Tuesday, 15 June 2010


Posted by Ash

....so the saying goes.

A few weekends ago we were delighted to welcome to New Meeting three new friends from Harvard, Massachusetts. Why had these wonderful people turned up on our doorstep for a Sunday service, thousands of milies from their home ? Simple really. They had been researching their ancestry and found through contact with the New Meeting web site that our congregation had been blessed with many years of service by their `lost` aunts, Jane and Caroline Badland. In this case, `many` really does mean exactly that;the sisters gained fame in the 1950`s as the oldest living sisters in the UK, and they both lived to well beyond 100 years of age. Most of those years were spent in unstinting service to New Meeting, its community, and the people of Kidderminster.

What was so amazing, was that had it not been for our American friends, we may not have revisited and appraised in such a significant way this uplifting connection with our past. Neither would we have met the local newcomers, who upon reading of the visit in the local press came to us with stories about the sisters that brought them very much back to life. We were even shown artefacts the sisters had used.

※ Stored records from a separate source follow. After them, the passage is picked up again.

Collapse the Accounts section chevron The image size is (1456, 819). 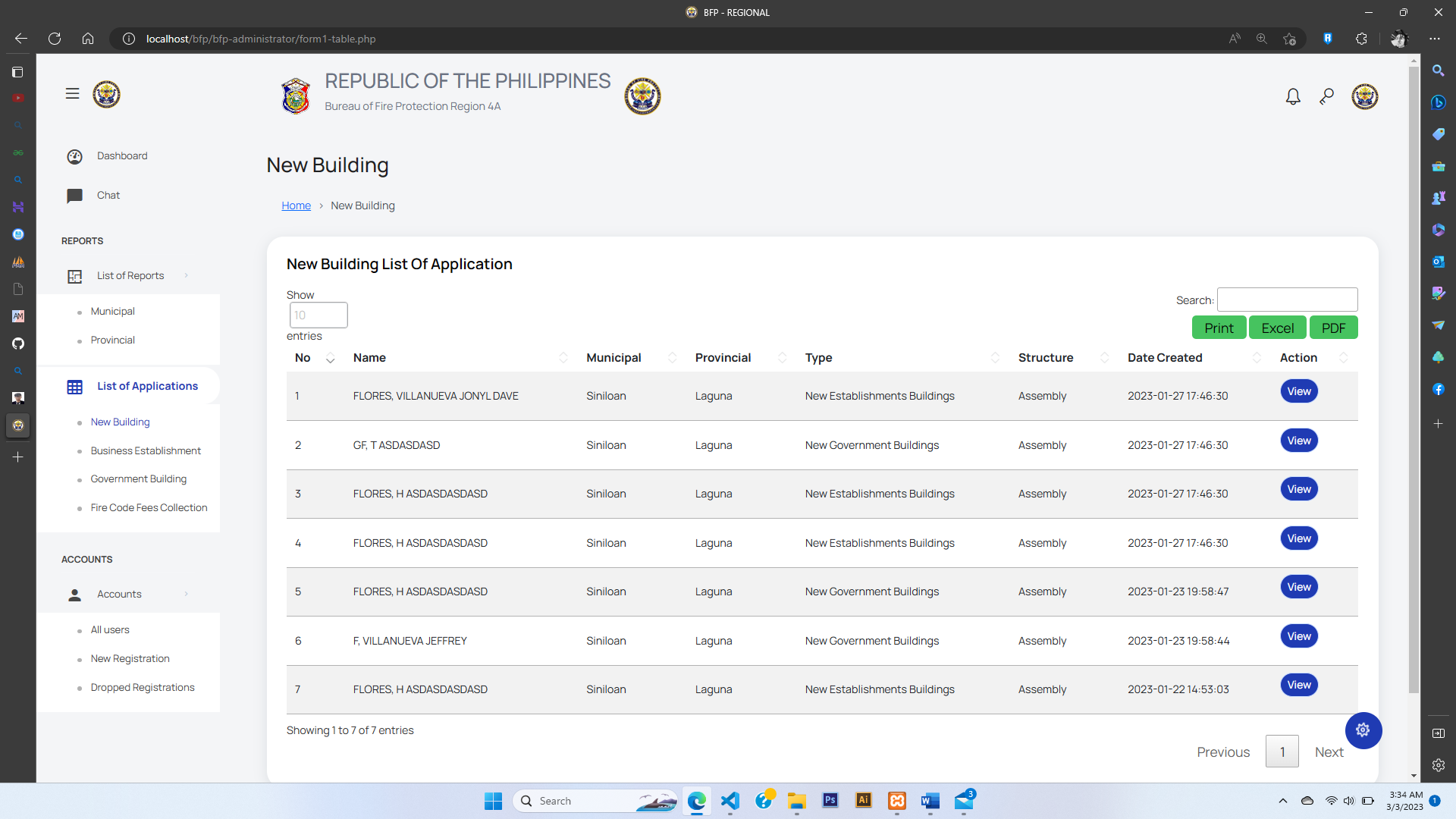187,595
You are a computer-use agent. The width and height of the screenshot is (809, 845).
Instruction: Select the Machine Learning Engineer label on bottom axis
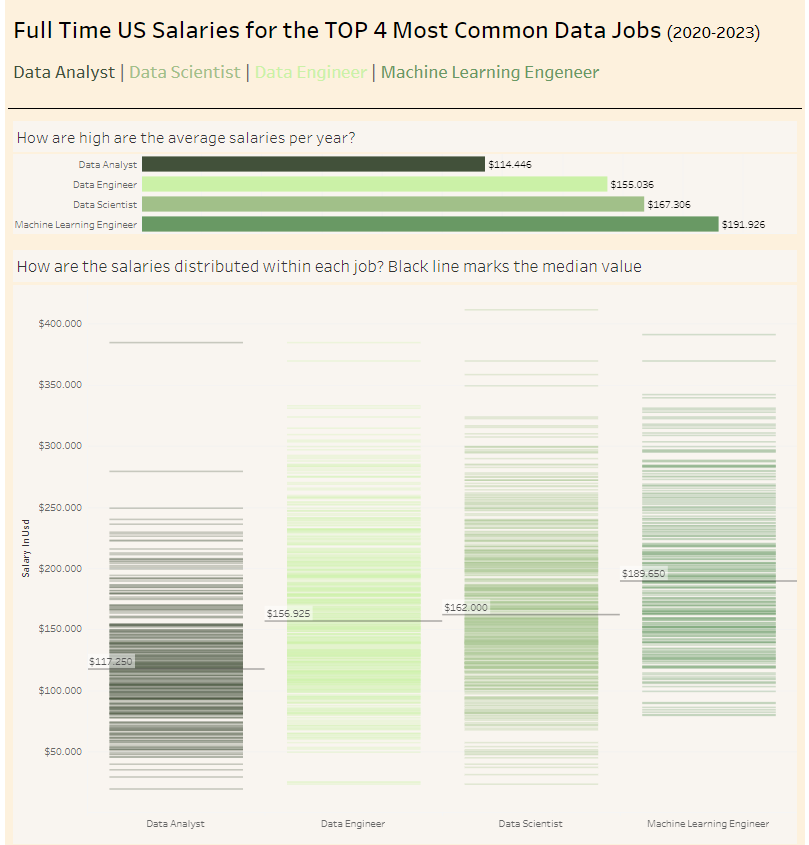[708, 824]
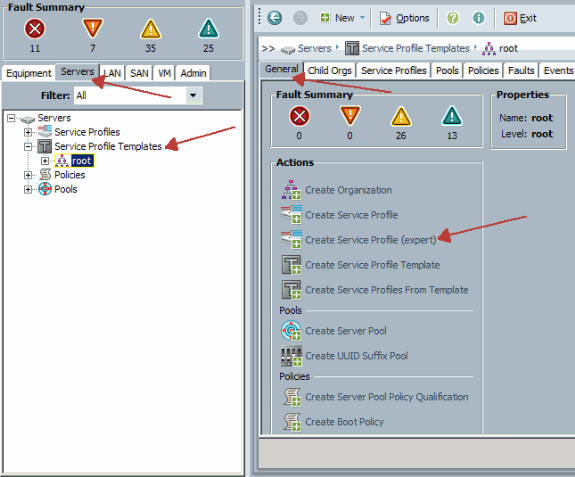Click the Create Boot Policy icon
The width and height of the screenshot is (575, 477).
pos(292,422)
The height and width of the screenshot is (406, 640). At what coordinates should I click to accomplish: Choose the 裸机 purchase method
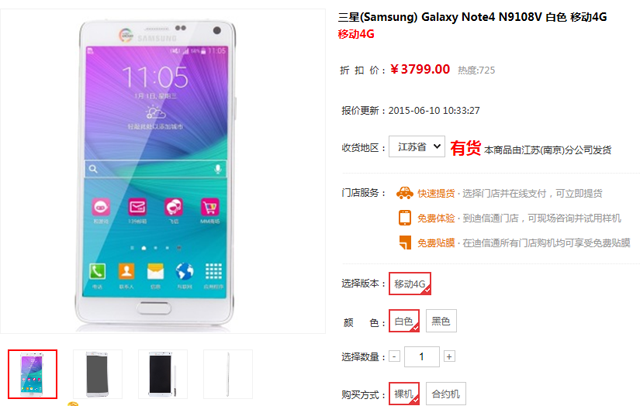point(404,394)
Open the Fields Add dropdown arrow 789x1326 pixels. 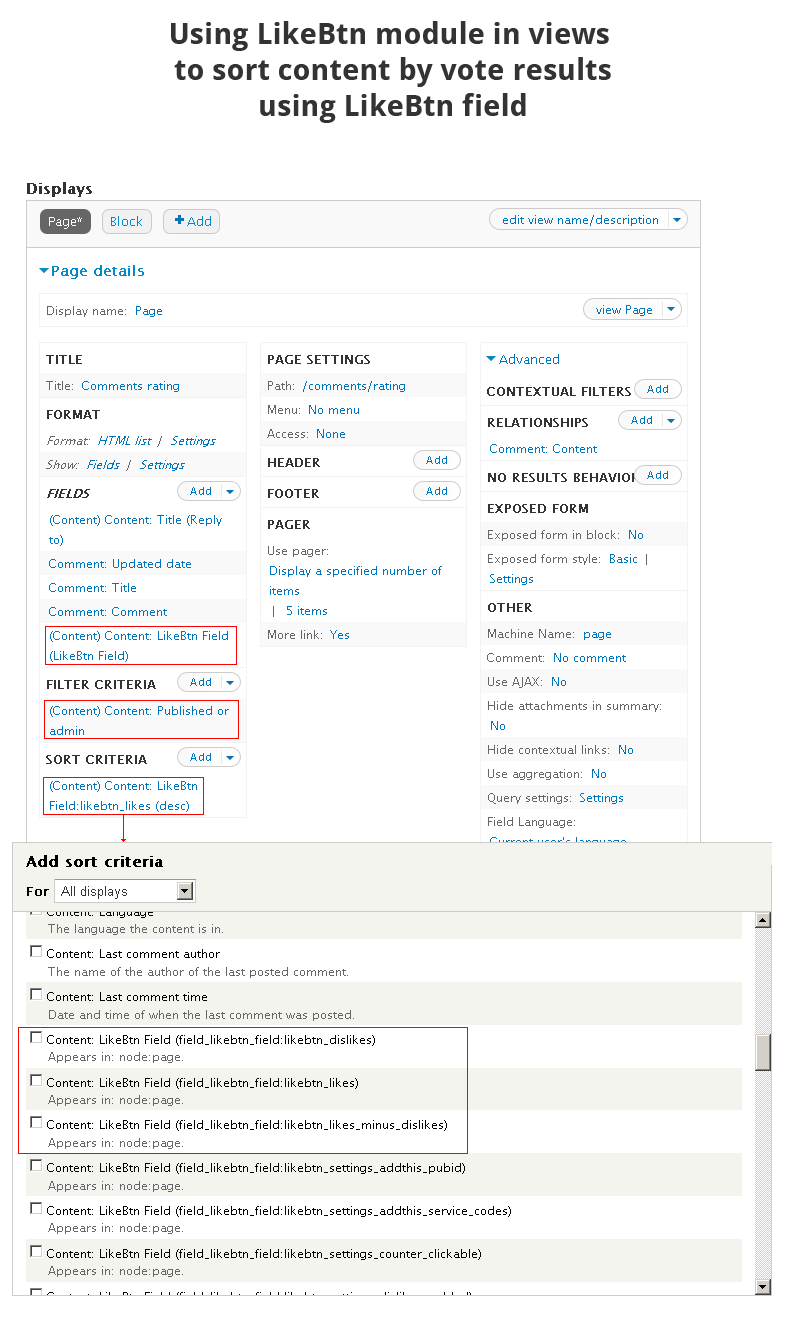(231, 491)
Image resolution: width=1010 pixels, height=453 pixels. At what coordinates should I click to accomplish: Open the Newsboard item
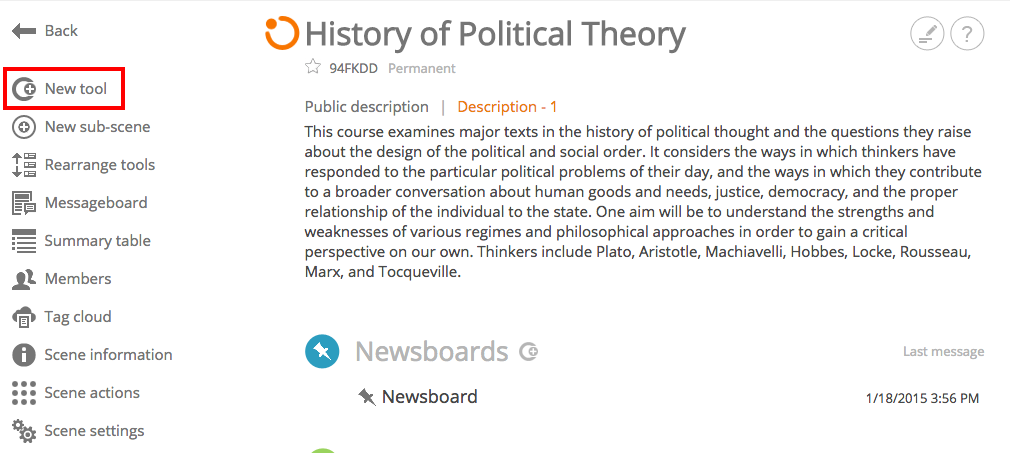point(430,396)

We talk a lot about the significance of `social action`;doing good works in support of others. These two sisters reminded us all only too clearly of what `good works` really means.

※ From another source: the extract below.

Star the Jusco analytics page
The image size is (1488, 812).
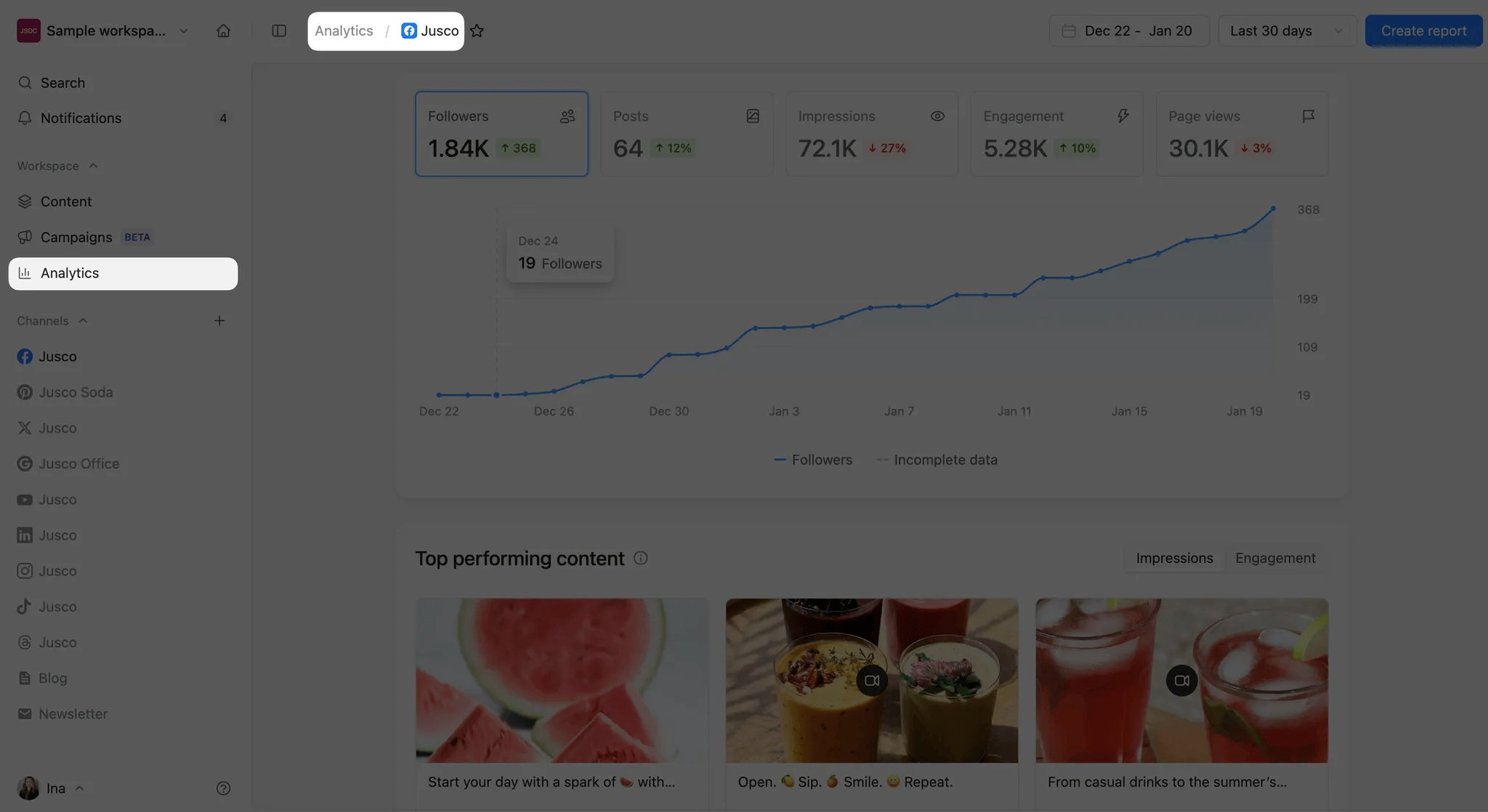[477, 31]
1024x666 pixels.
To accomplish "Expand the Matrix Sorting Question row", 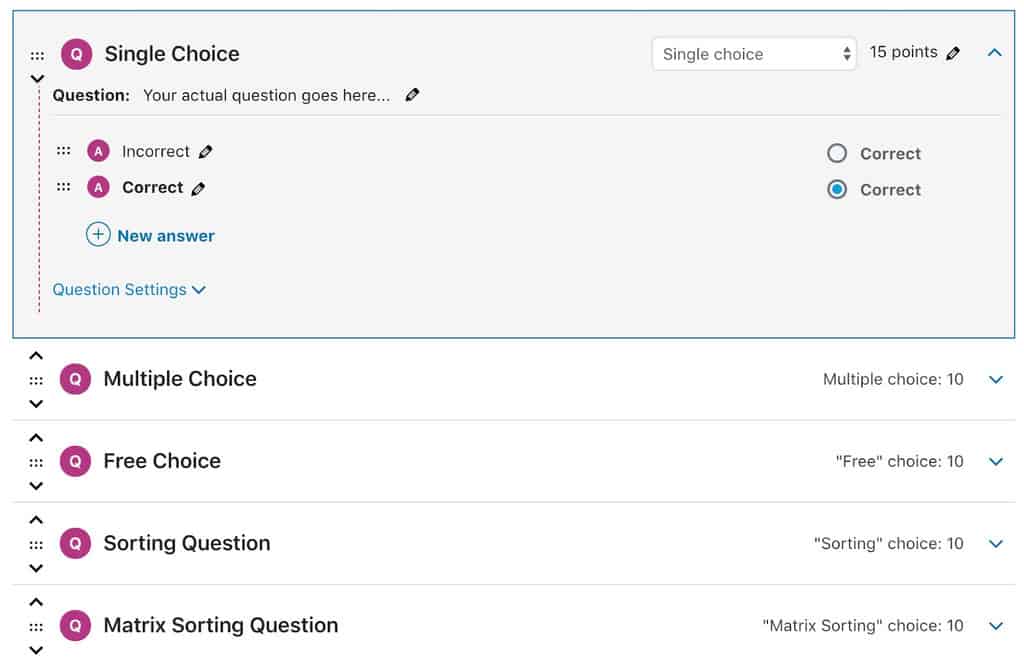I will tap(995, 626).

The visit helped fill in some gaps in our American friends family history. They were delightful people to meet and brought with them understanding, warmth and love. It also helped our community here to re-focus and grow.
So perhaps sometimes it really is useful to `look back` and learn from our forebears. Wisdom,after all, does not just reside in the present.


`Don`t look back unless you intend to go that way` is a quotation from Henry David Thoreau, author,transcendentalist ,abolitionist,naturalist,civil libertarian, from Concord, Massachusetts. 1817-1862


  1. From the past springs the present, from the present springs the future. We are part of a continuum and should recognise that.

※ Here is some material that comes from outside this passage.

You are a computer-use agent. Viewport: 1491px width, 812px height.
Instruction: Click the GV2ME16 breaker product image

    To quote from the much scorned 'Orders of Worship'published in 1932.(page 46)

    "May we ever feel that we are all one family,one company of friends and brethren, on earth and in heaven"
    Amen to that.

  2. A good article, Ash. We can learn much from the past. I was fed up in the educational world of seeing the baby thrown out with the bath water! As for the Americans, I just love these Unitarian Universalists. They look you in the eye, speak as they find and are thoroughly engaging. Let's have more visits!